Fallen Down from the Sky

by Celestia_Raven



Category: Ender's Game - All Media Types
Genre: Buggers, Ender's Game - Freeform, Hive Queen - Freeform
Language: English
Status: Completed
Published: 2016-10-30
Updated: 2016-10-30
Packaged: 2018-08-28 00:38:45
Rating: Not Rated
Warnings: Creator Chose Not To Use Archive Warnings
Chapters: 1
Words: 571
Publisher: archiveofourown.org
Story URL: https://archiveofourown.org/works/8423932
Author URL: https://archiveofourown.org/users/Celestia_Raven/pseuds/Celestia_Raven
Summary: How the buggers might have realized human sentience.





	

**Author's Note:**

> I noticed that there isn't a lot of fanfictions that have the buggers in them, so I decided to write this little thing. I'm also planning on posting a story that might have this in it, but for now, enjoy?

BOOM. 

The ship just came apart. Disintegrated. Everything stopped. Everything was still. A moment of shock, realization. Something had happened. That ship, whatever it was, had great significance. 

And then, the sky began to crumble. 

Millions, billions of bugger ships, falling out of the sky. They had given up. Falling. They had lost. At that moment, I understood. It was devastation. Despair. 

I shed tears in my realization, though I felt emotionally numb. We were wrong. I couldn’t quite comprehend how, but we were wrong. 

The thing that surprised me the most, however, was that I was no longer angry. I no longer hated them for the death of my grandmother and dad. I don’t remember how I came to that conclusion. I was a jealous, hateful 7 year old girl. I never understood anything. 

But I forgave them. They had paid their dues. The buggers had caused devastation to us, and now we caused devastation to them. I was no longer mad. 

Tears were running down my face, but I have no recollection of being particularly sad. Maybe I was, but I couldn’t find a reason why. Yes, that sounds right. Maybe I was crying because there was so much despair in the atmosphere that day, even though it wasn’t mine. 

I was so absorbed by that disturbingly beautiful scene that I almost didn’t notice when something dropped behind me. Something heavy. Tearing my eyes away from the scene unfolding before me, I looked.

It was a bugger.
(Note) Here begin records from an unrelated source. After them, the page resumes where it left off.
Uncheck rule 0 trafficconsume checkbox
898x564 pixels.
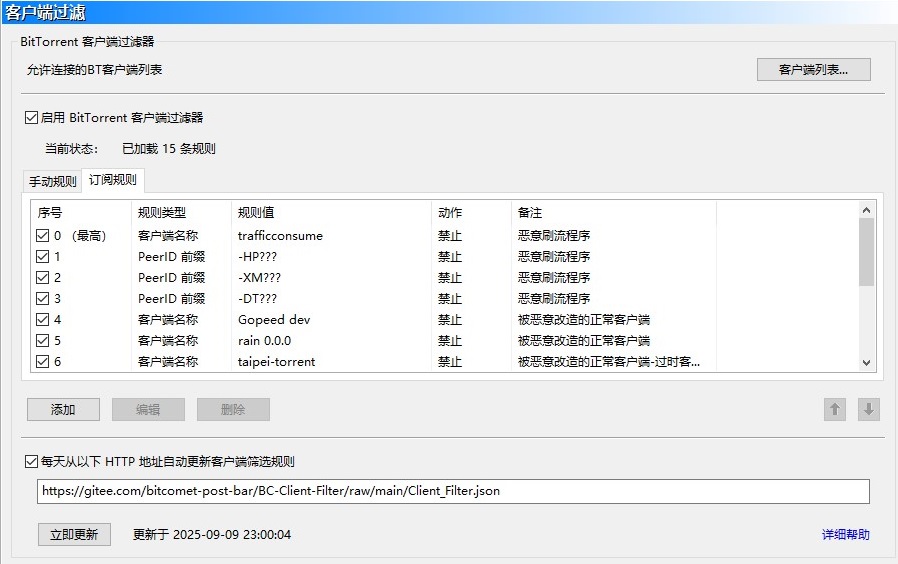(x=42, y=236)
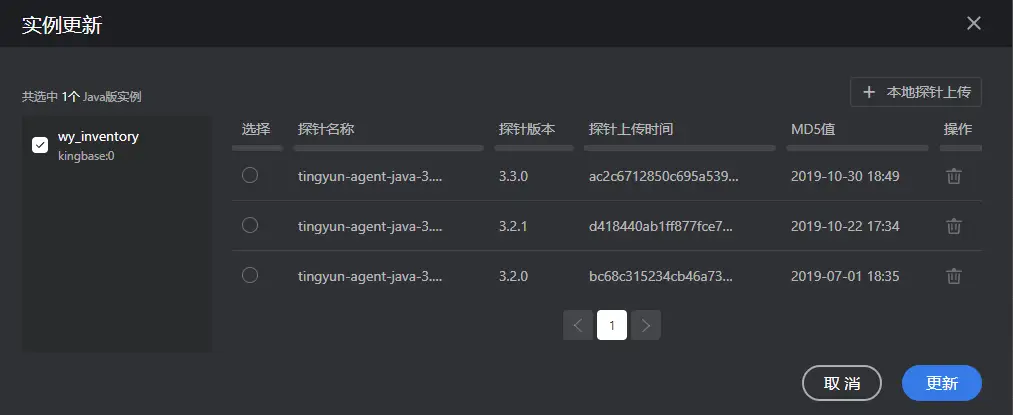
Task: Delete the 3.3.0 agent via trash icon
Action: 954,176
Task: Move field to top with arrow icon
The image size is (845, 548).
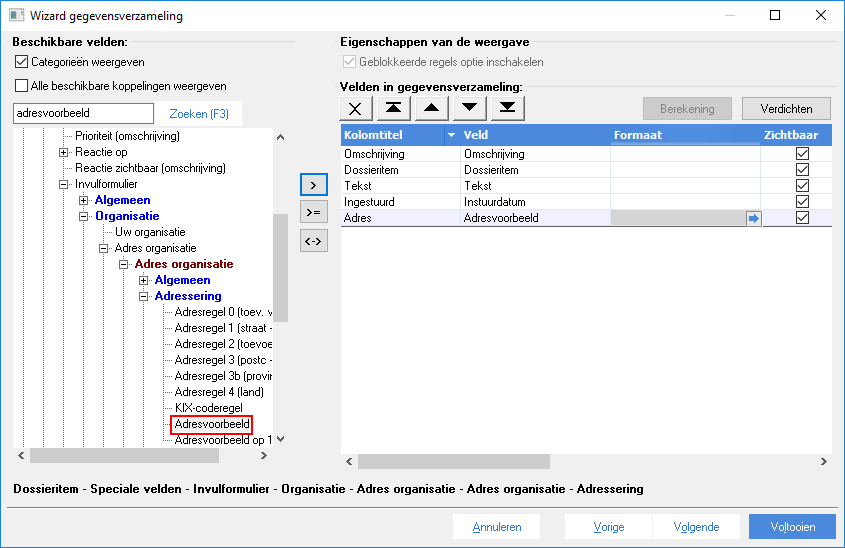Action: [x=393, y=108]
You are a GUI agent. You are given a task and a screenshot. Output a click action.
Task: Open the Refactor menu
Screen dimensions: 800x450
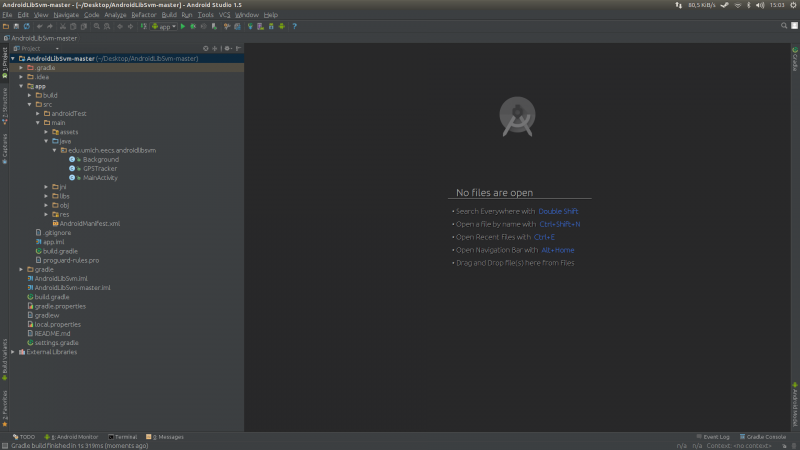tap(144, 15)
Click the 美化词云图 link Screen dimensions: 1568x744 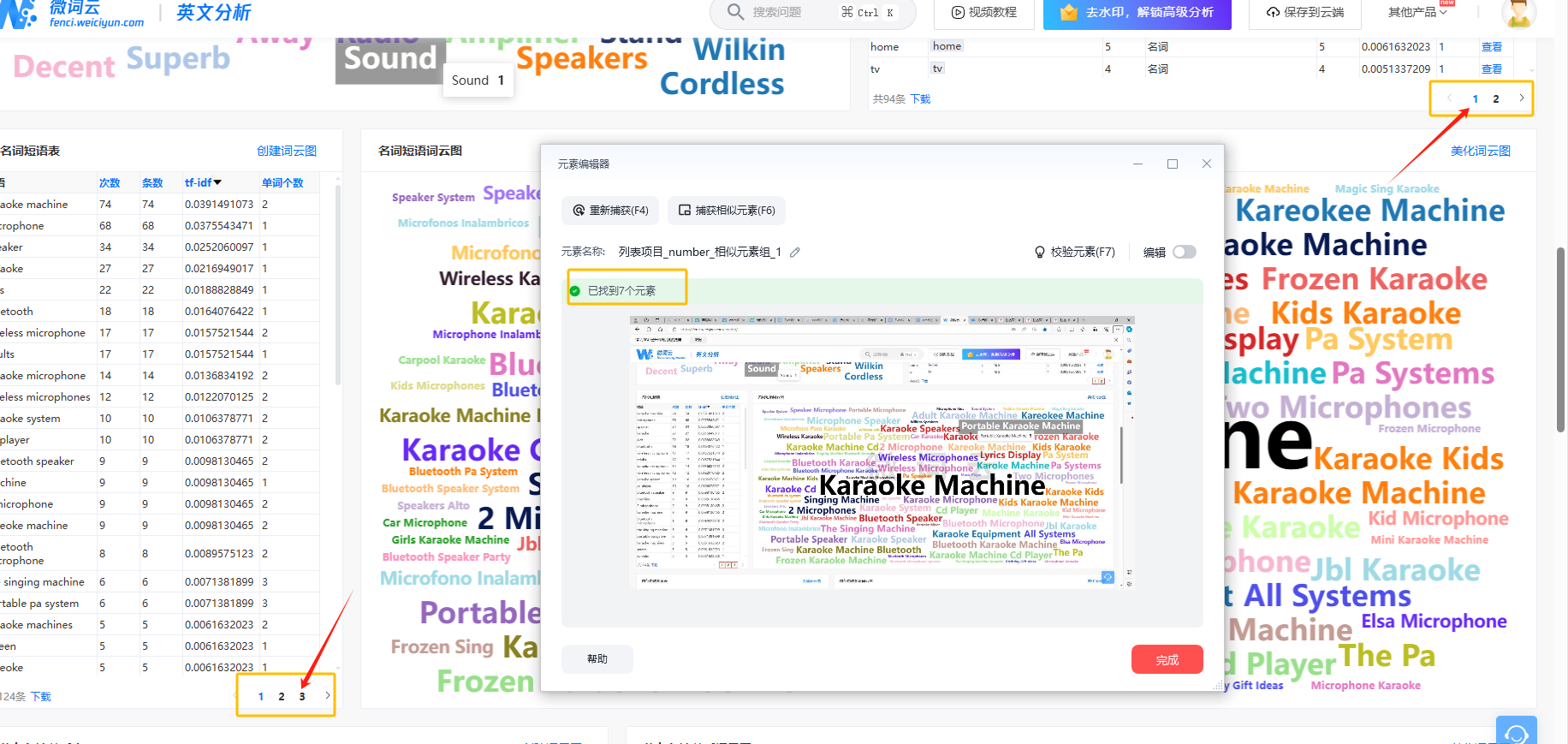(1480, 151)
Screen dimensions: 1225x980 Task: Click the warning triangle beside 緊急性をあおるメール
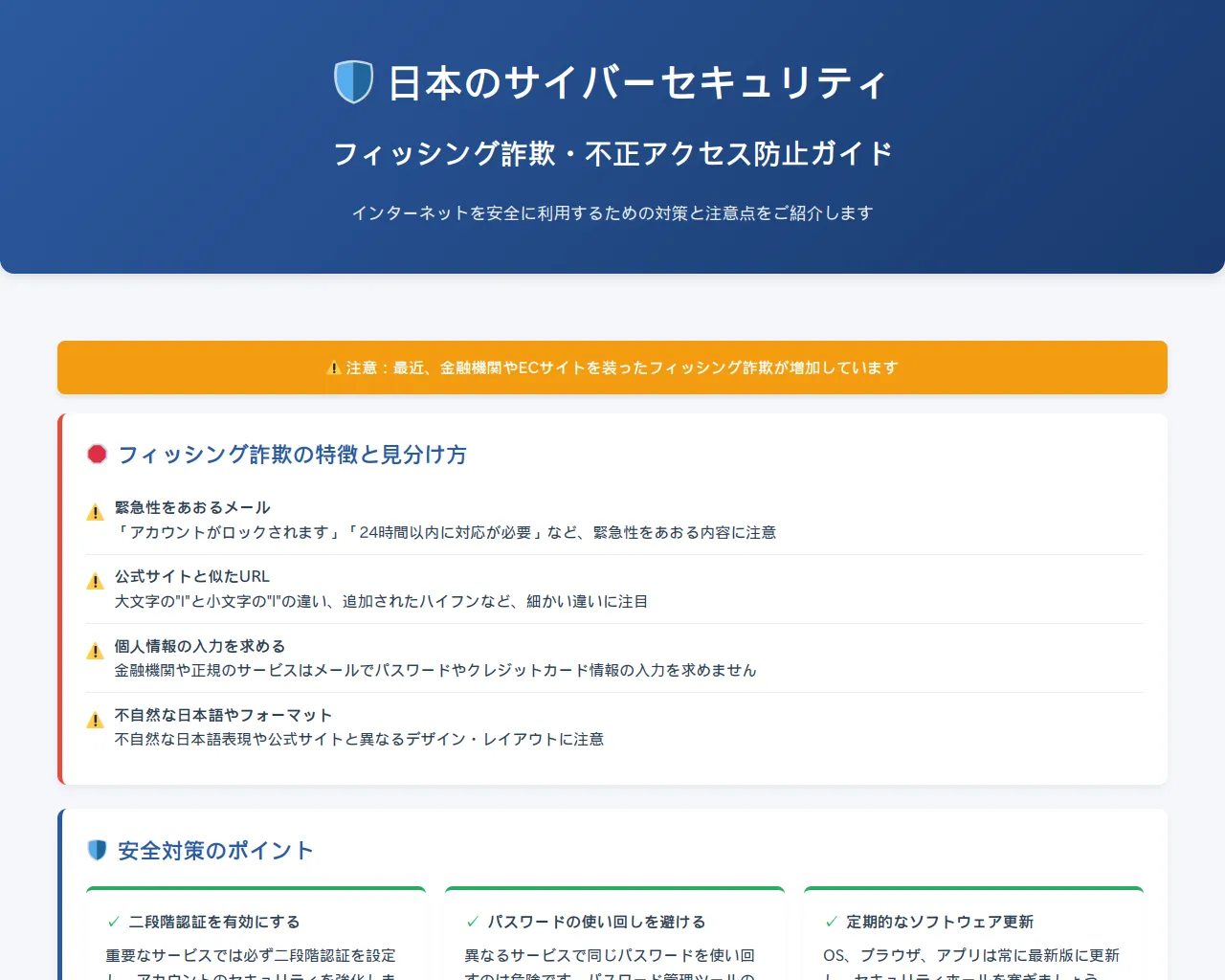coord(95,511)
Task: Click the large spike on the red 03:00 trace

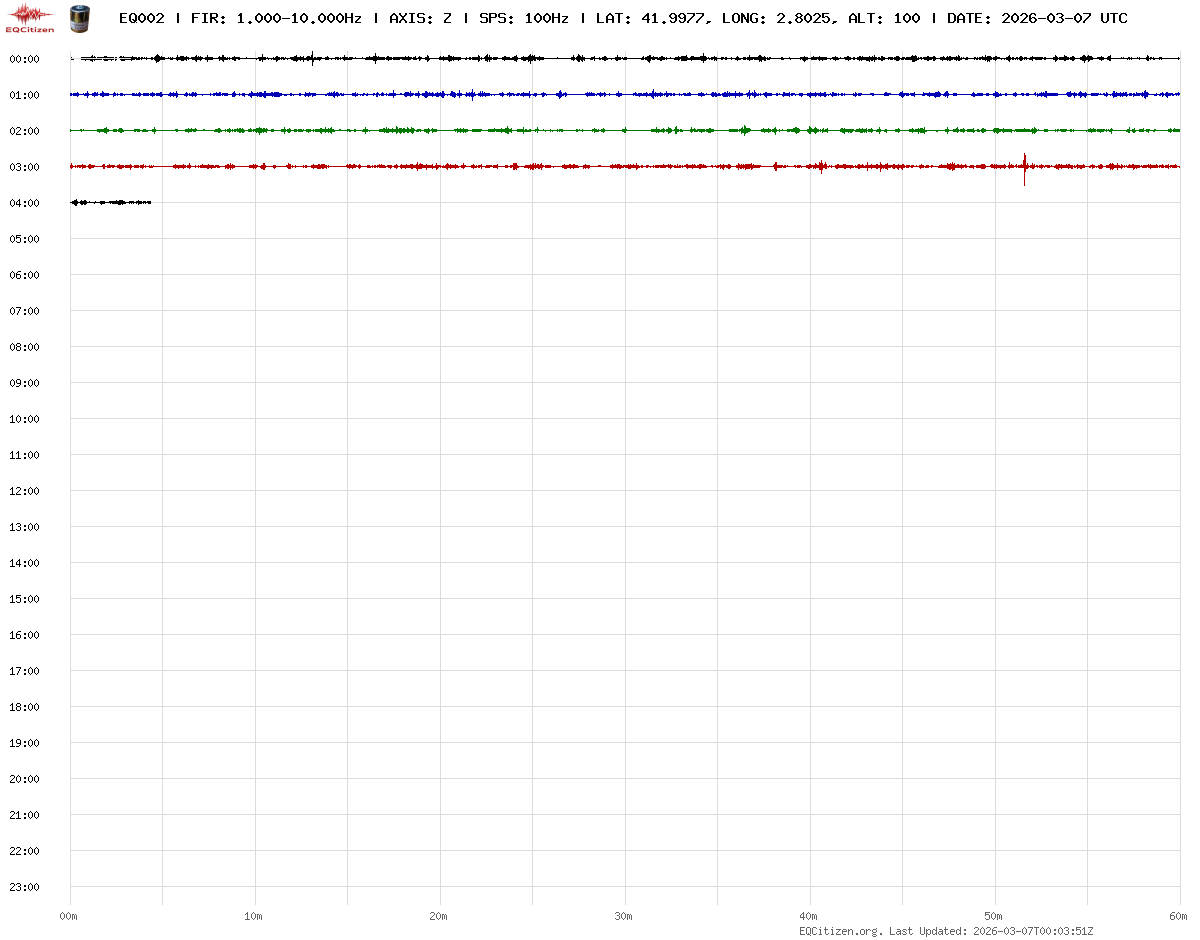Action: [1024, 167]
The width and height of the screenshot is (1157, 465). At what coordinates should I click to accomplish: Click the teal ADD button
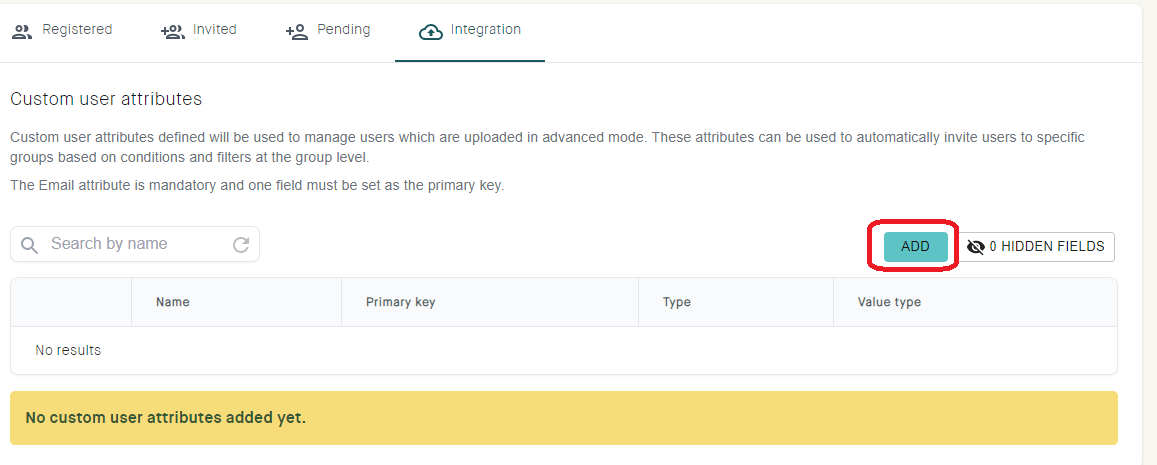(916, 247)
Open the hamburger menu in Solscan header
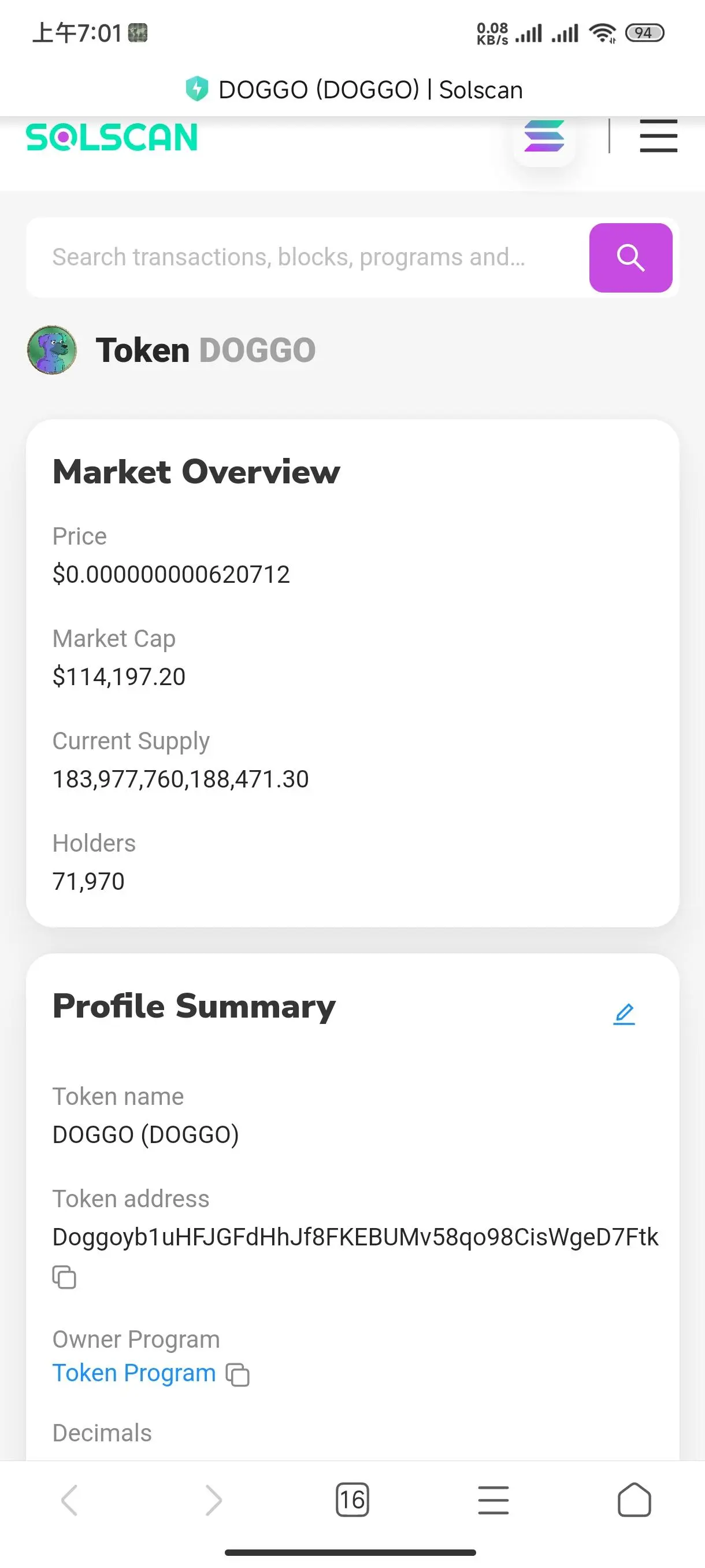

Though I didn’t know it at the time, it was the bugger queen. She was still alive. Dying, but alive. I must have scared her, tears still rolling down my face and my eyes to open to be healthy. I must have looked rather dazed, forgetting to blink and breath in my schock. 

I couldn’t quite describe it, but a feeling of doubt came over me. Confusion too - this wasn’t how people normally looked. Why was there water all over my face? 

There was despair. That was the only answer I could think of. I was despairing for all the lives lost. For both sides. 

Realization. Guilt. Repent. 

No, I though. I wasn’t mad. I forgave them. They were dying. They had paid their dues. We were even. 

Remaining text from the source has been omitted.